Poursuivant son travail de recruteur, il va amener dans les éditions Loningisa en 1953 d’autres musiciens comme Paul Ebengo Dewayon et son orchestre Watam, Daniel Loubelo Delalune venant de Brazzaville, Mutombo, Mongwalu, Vicky Longomba, Lando Rossignol qui vient de Coquilathville sur invitation de Bowane, Augustin Moniania Roitelet, Pholidor, Kossi Pedro Bemi, Saturnin Pandi de Brazzaville aussi.
Le groupe Watam est composé de Bikunda, Mutombo, Ganga, Mongwalu, Franco et lui-même Dewayon.
Dewayon va composer plusieurs chansons dont bokilo ayebi kobota, nalekaki na nzela, yembele yembele, tandis que Luambo Franco enregistre ses premières chanons Lilima chérie na nga, kombo ya loningisa.
Toujours sous l’égide de Bowane, Bana loningisa devient Loningisa en 1955 et il est ouvert au public pour des concerts avec comme musiciens : Bowane (guitare), Delalune et Desouin (guitare), Roitelet (basse), Pandi (tumbas), Luambo Franco intègre le groupe et Bowane le surnomme Franco, Rossignol, Kosi Bémi, Polydor, Essous, Vicky Longomba.
En 1954, Bowane amène quelques musiciens en tournée à Luanda et au retour il sort la chanson Nakeyi na Luanda et ensuite il fera une tournée à Bumba en passant par Mbandaka avec Franco et Rossignol.
Toujours la même année, Bowane découvre l’orchestre Negro Jazz à Brazzaville après avoir joué la première partie du concert d’African Jazz au bar chez Faignond de Brazzaville et va l’amener à Kinshasa.
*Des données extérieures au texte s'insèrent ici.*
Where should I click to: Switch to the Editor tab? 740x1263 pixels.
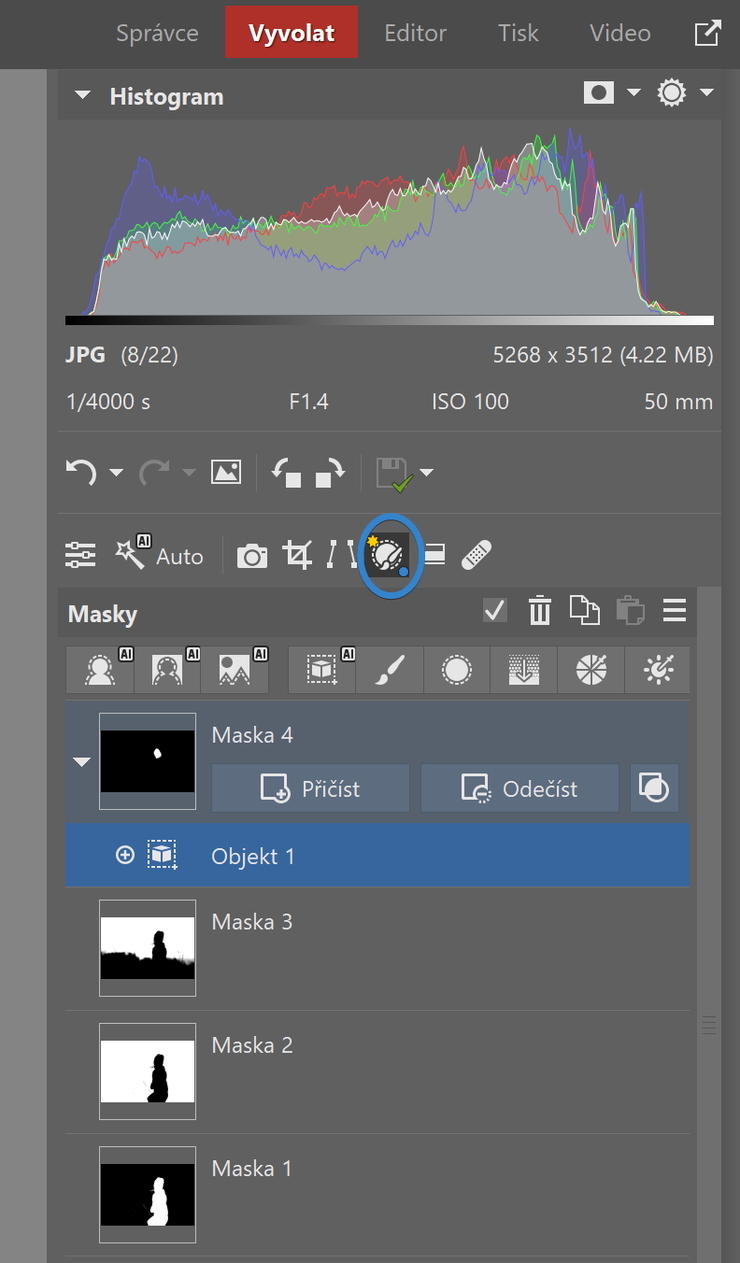pos(415,33)
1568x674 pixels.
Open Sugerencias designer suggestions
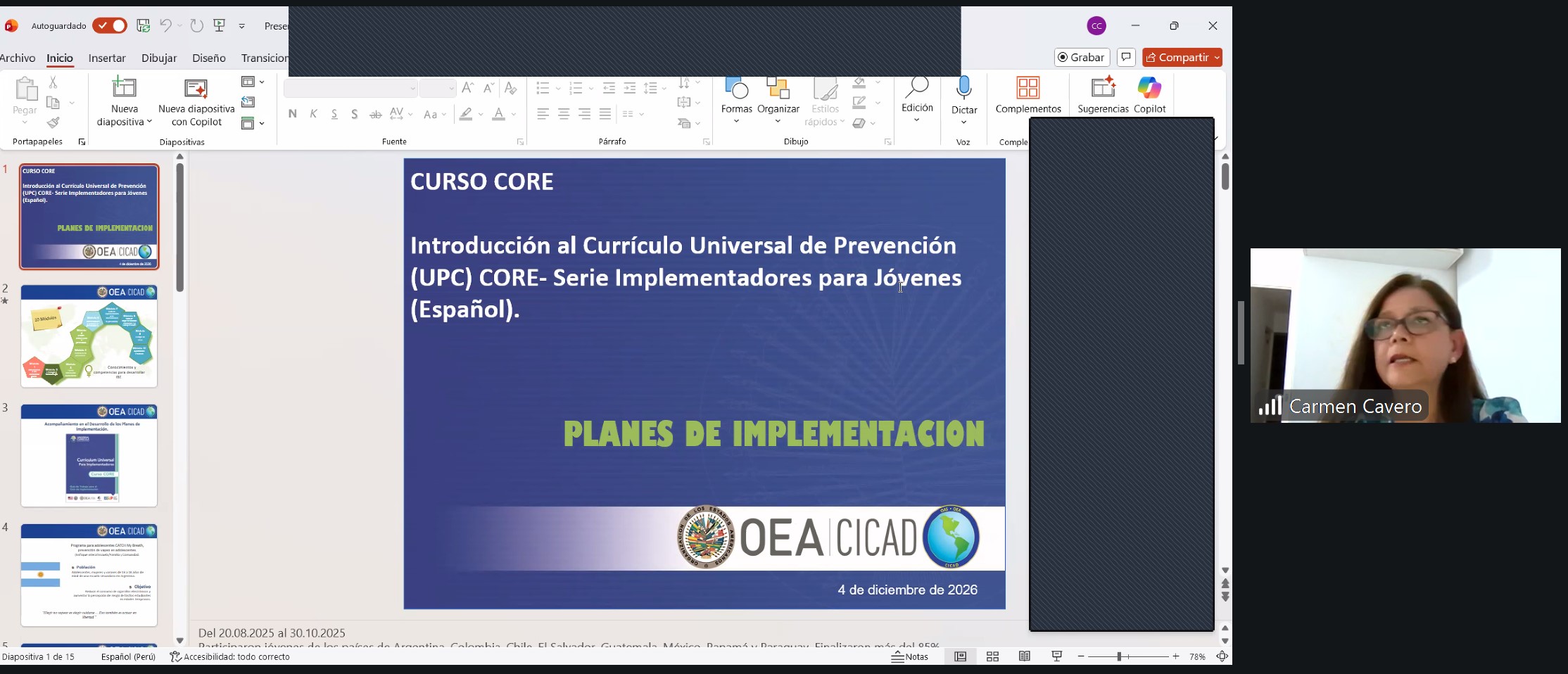click(1103, 89)
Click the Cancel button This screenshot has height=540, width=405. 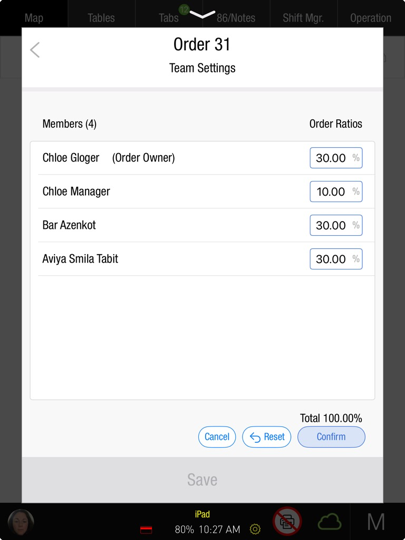217,437
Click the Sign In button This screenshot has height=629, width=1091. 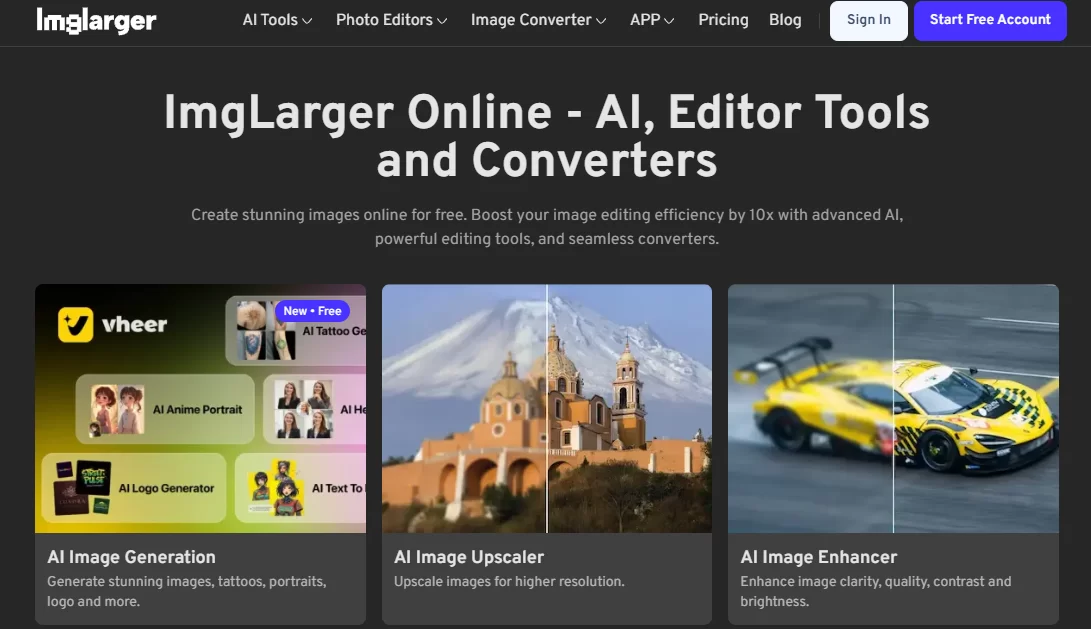[x=868, y=20]
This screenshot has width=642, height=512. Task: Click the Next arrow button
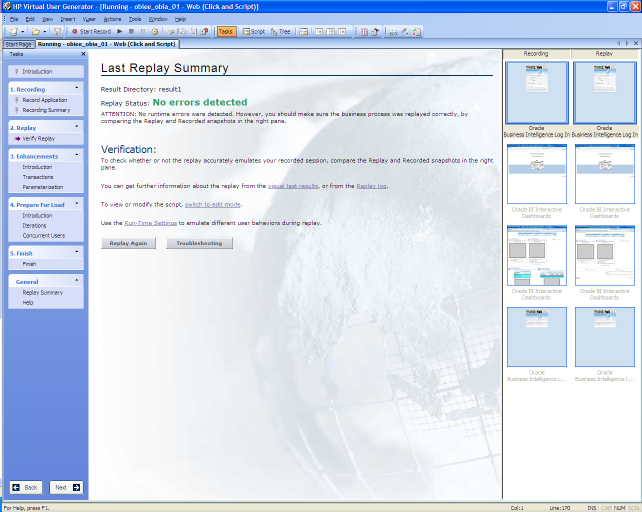(66, 487)
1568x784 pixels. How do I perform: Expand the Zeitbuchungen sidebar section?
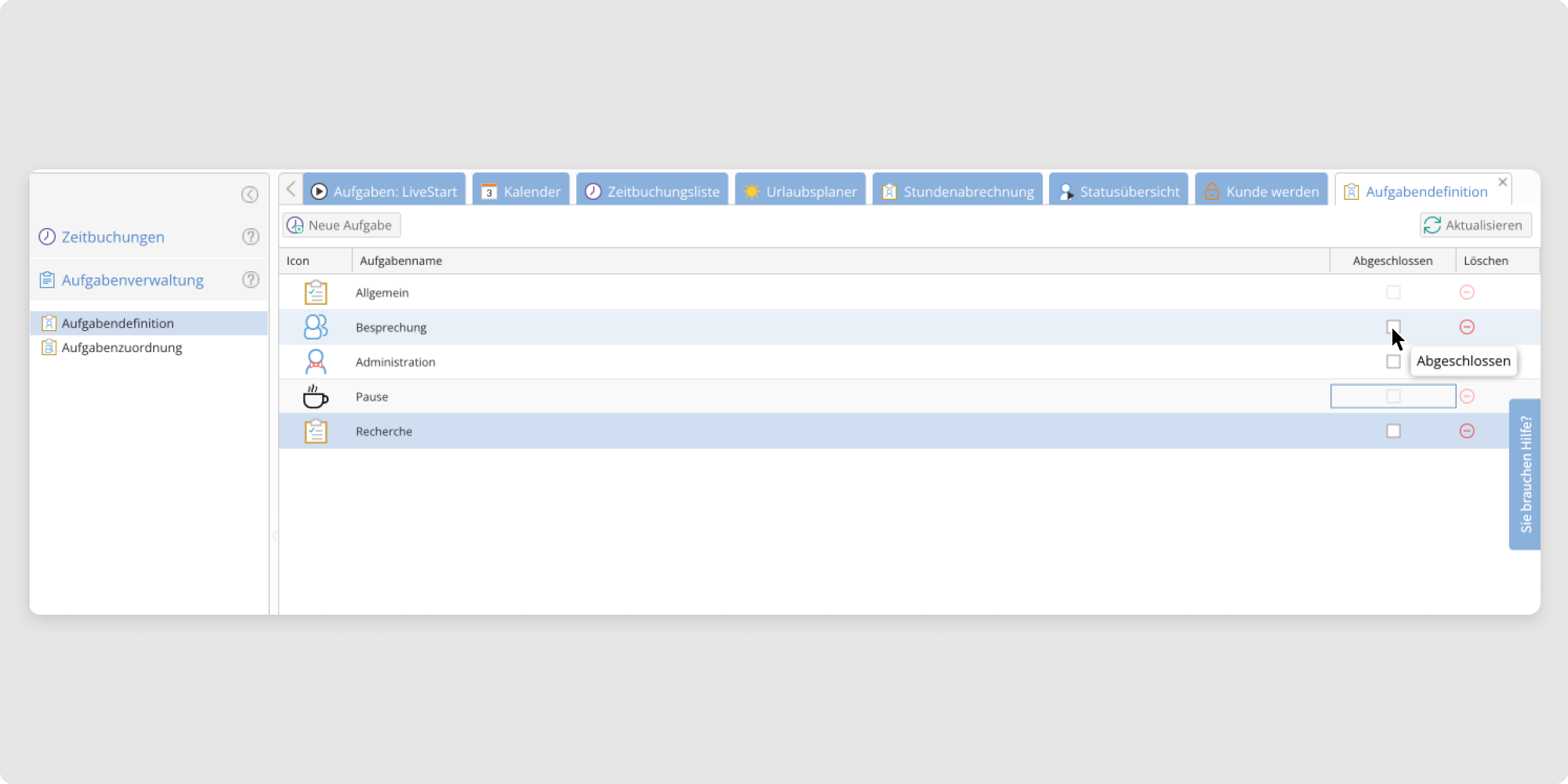(113, 237)
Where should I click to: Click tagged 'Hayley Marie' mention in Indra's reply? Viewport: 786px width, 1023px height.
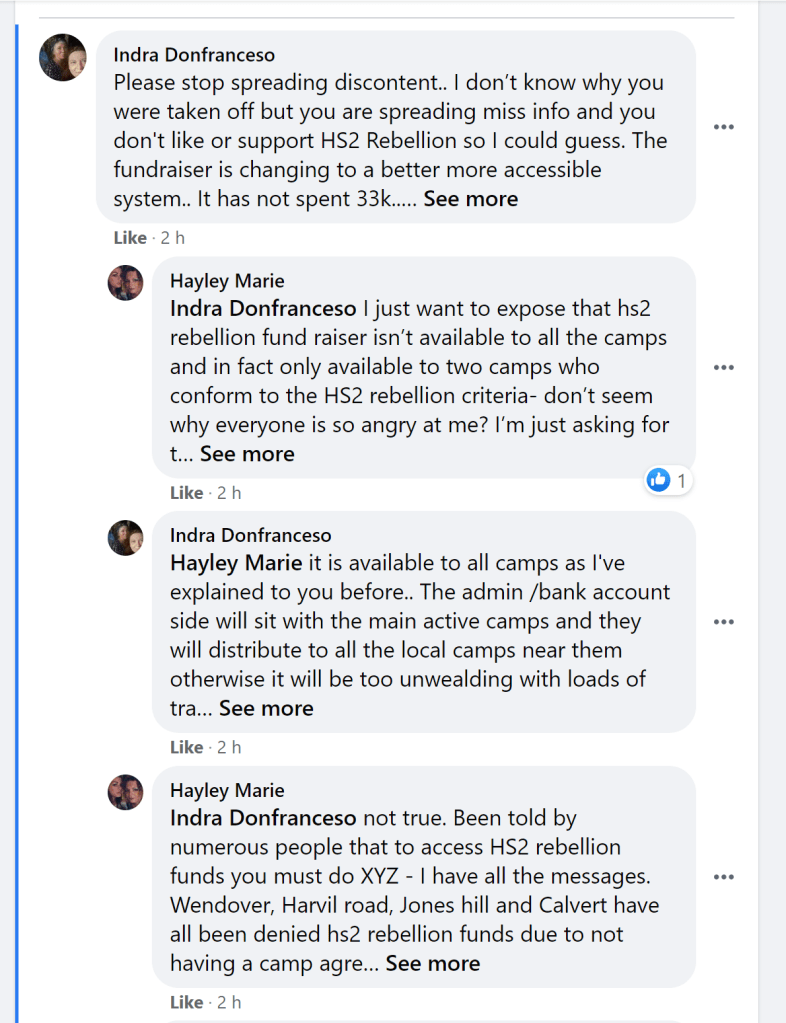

Parmi les membres de ce groupe, on peut citer Joseph Kaba, Essous Jean Serge, Nino Malapet, Diaboua Lièvre, Edo Ganga, Célestin Kouka, etc. dont certains seront à l’origine de la création de l’Ok Jazz plus tard.
Dans le Bana Loningisa, Franco enregistre en 1955 deux chefs d’œuvre Marie catho et bolingo na nga Béatrice et le font découvrir au grand public comme auteur compositeur de talent et lance sa carrière.
La montée en puissance de jeunes loups du groupe Loningisa a fait pâlir l’influence de Bowane et découragé, il finit par quitter les éditions Loningisa pour Esengo.
Après la création de l’Ok Jazz le 6 juin 1956 par Franco, Essous, Rossignol, Desouin, Delalune et Vicky Longomba et sur les conseils de Bowane Dino Antonopoulos crée les éditions Esengo et suggère à Essous, Roitelet, Rossignol, Tino Baroza de rejoindre cette nouvelle maison d’édition. Suite à la faillite de maison Opika, Bowane convainc également Grand Kalle à rejoindre les éditions Esengo à côté de l’orchestre Rock’A Mambo et Conga jazz de Dewayon.
En 57, Bowane, Rossignol et Essous forment le trio BEROS et sont accompagnés par Roitelet et Pandi.
Grâce à son expertise, les éditions Esengo surfe sur le succès à travers des œuvres de haute facture produites par African Jazz, Rock’A Mambo et Conga succès de Dewayon. Des œuvres comme La rumba caliente, la rumbanella de mi corazon, ah mama mokili ekobaluka font fureur et sont exécutées par Gogène à la guitare, Nzambe dit Sathan au chant avec Rossignol, Essous à la clarinette et Maproco au saxo.
A l’approche de l’indépendance et suite au départ des blancs, les éditions Esengo vont faire faillite et Bowane crée en 1959 l’orchestre Ryco Jazz (rythme congolais de jazz) et ils vont faire des tournées en Centrafrique, Cameroun, etc et qui vont les amener en France métropolitaine et aux Antilles.
Dès 60, Bowane s’exile en Afrique de l’Ouest où il poursuit ses activités de manager et tourneur entre Ghana et Togo. Et 1977, lors d’un voyage à Accra, il a produit un remix des chansons de Zaïko. De retour à Kinshasa, il n’a pu poursuivre ses activités et malade, il meurt en 1992.
Bowane laisse à la postérité l’image d’un homme aux multiples talents et un héritage inestimable qui mérite d’être divulgué.